_Task description_
Please copy each line of the data that includes the string "computer".

_Stored records_
━━━━━━━━━━

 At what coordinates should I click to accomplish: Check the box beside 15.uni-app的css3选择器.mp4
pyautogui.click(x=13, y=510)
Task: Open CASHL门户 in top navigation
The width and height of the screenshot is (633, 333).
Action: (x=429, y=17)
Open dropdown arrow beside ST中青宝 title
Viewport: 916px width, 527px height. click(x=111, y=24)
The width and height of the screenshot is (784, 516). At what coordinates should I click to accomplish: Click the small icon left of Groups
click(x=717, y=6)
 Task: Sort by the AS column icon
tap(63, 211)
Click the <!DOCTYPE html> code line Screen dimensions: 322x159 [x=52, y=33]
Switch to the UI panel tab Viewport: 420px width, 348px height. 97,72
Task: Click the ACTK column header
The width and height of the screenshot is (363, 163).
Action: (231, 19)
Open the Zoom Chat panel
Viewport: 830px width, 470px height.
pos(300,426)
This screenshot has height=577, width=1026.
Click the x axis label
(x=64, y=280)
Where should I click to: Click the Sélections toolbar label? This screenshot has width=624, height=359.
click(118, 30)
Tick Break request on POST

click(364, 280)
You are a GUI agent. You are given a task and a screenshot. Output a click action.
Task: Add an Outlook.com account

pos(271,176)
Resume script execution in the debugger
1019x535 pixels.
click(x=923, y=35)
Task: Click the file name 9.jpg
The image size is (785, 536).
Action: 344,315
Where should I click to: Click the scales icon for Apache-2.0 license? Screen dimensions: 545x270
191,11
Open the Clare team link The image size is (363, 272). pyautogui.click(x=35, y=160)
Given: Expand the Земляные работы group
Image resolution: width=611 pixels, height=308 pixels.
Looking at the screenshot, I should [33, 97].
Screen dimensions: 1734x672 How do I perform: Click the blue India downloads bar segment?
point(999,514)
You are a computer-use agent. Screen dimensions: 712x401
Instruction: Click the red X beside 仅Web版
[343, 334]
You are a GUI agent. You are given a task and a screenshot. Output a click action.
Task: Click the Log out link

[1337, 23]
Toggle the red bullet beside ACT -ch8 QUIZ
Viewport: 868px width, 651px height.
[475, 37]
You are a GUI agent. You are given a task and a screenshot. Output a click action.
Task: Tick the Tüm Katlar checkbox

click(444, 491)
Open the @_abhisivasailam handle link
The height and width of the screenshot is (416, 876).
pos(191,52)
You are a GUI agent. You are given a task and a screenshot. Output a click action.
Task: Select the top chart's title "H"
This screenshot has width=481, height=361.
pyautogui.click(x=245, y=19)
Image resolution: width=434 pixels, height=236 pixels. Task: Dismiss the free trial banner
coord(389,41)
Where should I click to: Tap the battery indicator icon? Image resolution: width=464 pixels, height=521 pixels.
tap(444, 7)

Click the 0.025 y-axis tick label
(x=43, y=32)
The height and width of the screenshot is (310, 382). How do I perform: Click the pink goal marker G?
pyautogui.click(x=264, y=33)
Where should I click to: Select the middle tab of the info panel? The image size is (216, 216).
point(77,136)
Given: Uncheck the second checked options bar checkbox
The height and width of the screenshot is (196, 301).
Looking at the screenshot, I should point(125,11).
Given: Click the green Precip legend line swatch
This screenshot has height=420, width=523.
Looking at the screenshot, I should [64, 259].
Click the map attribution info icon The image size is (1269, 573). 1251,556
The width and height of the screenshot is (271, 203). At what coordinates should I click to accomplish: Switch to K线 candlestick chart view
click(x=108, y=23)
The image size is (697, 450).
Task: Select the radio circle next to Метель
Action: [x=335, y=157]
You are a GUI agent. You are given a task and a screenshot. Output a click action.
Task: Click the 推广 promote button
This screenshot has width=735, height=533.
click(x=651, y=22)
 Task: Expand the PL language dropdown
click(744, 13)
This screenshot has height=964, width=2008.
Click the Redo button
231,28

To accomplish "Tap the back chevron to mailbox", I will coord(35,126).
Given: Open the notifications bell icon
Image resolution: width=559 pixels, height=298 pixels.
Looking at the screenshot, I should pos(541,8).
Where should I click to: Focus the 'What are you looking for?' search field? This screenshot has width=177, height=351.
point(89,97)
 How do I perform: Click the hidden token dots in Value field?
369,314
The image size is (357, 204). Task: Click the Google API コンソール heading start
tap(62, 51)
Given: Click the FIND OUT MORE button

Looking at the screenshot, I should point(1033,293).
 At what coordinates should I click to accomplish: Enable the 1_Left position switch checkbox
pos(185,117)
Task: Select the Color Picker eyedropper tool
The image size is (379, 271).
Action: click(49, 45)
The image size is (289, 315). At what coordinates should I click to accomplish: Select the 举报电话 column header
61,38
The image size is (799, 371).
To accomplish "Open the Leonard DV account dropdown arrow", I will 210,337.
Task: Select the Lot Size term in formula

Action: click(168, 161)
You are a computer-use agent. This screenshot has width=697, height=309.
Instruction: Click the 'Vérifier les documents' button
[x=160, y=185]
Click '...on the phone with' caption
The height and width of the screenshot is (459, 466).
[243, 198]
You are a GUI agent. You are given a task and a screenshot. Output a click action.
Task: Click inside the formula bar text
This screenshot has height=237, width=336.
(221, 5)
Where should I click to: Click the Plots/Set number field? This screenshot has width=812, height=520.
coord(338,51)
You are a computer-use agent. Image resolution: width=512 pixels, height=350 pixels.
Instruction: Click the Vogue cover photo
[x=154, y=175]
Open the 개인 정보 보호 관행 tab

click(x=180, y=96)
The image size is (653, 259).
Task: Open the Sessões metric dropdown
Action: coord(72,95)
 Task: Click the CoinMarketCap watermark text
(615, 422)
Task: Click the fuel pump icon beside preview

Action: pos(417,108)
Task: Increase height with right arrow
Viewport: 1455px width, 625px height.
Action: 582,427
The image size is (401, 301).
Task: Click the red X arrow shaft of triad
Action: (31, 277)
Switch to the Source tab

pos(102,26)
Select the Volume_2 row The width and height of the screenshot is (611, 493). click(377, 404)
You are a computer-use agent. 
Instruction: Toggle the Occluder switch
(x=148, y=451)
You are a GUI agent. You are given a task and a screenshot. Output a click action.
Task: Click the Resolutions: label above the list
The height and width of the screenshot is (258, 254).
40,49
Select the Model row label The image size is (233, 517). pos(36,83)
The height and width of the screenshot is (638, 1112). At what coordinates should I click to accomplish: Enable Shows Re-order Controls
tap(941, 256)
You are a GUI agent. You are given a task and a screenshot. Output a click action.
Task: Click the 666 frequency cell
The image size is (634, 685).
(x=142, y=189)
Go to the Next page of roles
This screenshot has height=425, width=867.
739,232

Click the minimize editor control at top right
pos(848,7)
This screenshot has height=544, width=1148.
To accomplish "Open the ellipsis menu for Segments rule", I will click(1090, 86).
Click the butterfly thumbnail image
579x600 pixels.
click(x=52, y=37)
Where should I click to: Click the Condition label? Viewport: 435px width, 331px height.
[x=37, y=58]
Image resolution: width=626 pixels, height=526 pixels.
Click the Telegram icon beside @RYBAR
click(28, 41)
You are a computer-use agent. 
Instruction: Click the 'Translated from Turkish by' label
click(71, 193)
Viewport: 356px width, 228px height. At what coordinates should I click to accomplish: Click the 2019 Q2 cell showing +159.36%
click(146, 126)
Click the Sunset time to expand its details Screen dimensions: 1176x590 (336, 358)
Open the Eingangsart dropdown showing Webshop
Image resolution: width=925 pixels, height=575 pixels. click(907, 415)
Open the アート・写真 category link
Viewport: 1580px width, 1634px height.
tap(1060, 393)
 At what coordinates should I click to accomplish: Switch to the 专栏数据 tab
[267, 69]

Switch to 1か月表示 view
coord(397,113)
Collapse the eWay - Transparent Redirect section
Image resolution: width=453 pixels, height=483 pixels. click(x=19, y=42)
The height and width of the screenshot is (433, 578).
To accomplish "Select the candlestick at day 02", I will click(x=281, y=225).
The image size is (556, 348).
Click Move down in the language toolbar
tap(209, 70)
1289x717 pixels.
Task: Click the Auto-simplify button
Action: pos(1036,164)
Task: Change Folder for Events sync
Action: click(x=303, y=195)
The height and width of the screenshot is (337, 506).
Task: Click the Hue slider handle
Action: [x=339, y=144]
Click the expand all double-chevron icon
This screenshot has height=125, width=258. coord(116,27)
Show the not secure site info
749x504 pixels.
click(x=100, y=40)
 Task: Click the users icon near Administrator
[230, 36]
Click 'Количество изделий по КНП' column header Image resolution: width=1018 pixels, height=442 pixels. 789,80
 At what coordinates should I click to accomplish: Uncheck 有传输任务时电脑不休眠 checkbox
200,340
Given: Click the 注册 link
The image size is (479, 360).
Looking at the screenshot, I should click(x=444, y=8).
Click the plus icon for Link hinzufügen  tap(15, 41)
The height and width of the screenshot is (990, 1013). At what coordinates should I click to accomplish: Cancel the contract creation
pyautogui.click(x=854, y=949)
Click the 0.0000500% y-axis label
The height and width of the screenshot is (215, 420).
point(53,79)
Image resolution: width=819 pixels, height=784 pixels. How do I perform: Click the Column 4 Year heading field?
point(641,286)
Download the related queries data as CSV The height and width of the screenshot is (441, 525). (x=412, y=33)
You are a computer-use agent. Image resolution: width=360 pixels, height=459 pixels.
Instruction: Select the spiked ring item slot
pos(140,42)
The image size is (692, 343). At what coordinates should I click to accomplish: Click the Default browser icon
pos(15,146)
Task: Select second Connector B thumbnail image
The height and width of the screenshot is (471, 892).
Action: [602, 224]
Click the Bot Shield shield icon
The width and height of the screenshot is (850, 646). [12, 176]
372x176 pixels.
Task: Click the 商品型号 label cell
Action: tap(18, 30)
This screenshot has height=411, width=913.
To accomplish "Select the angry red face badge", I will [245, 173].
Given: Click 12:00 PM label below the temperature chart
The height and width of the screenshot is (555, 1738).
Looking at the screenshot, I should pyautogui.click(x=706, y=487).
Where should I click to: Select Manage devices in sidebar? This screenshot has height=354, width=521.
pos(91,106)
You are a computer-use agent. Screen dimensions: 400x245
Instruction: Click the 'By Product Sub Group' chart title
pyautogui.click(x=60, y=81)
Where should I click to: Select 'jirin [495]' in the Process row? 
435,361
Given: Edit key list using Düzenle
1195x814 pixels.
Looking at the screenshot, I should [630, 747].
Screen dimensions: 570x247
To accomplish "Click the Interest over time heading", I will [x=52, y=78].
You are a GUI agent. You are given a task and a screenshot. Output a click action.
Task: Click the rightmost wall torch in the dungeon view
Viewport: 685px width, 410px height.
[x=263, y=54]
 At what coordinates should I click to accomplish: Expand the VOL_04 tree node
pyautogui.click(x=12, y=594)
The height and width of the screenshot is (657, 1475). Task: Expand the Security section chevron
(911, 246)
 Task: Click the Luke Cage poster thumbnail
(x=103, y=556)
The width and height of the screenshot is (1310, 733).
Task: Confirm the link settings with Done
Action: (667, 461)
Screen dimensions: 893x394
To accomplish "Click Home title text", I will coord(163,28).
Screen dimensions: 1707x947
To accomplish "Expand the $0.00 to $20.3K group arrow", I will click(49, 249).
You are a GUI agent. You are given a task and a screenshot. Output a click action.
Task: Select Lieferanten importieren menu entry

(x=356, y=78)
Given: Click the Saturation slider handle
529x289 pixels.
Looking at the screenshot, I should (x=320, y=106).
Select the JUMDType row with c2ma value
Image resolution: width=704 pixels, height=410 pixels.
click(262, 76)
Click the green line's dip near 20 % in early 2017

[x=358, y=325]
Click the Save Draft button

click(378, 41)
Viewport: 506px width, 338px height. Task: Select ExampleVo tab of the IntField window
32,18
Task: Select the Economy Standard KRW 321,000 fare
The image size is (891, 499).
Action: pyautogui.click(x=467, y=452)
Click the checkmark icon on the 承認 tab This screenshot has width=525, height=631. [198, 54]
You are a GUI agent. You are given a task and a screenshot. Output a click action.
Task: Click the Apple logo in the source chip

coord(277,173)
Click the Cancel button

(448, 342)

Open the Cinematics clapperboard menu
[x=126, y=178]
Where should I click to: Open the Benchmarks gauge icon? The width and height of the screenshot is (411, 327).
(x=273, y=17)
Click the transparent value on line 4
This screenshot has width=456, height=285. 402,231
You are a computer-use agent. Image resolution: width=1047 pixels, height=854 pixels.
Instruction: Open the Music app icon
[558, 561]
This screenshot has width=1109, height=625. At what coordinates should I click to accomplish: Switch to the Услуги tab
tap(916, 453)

━━━━━━━━━━

_Response to the task_
You are a computer-use agent. Screen dimensions: 712x401
You are a computer-use agent. This screenshot has width=697, height=309.
You are a computer-use agent. Image resolution: width=512 pixels, height=350 pixels.
You are a computer-use agent. 
You are a computer-use agent. 
You are a computer-use agent. Image resolution: width=360 pixels, height=459 pixels.
You are a computer-use agent. Screen dimensions: 400x245
You are a computer-use agent. Image resolution: width=1047 pixels, height=854 pixels.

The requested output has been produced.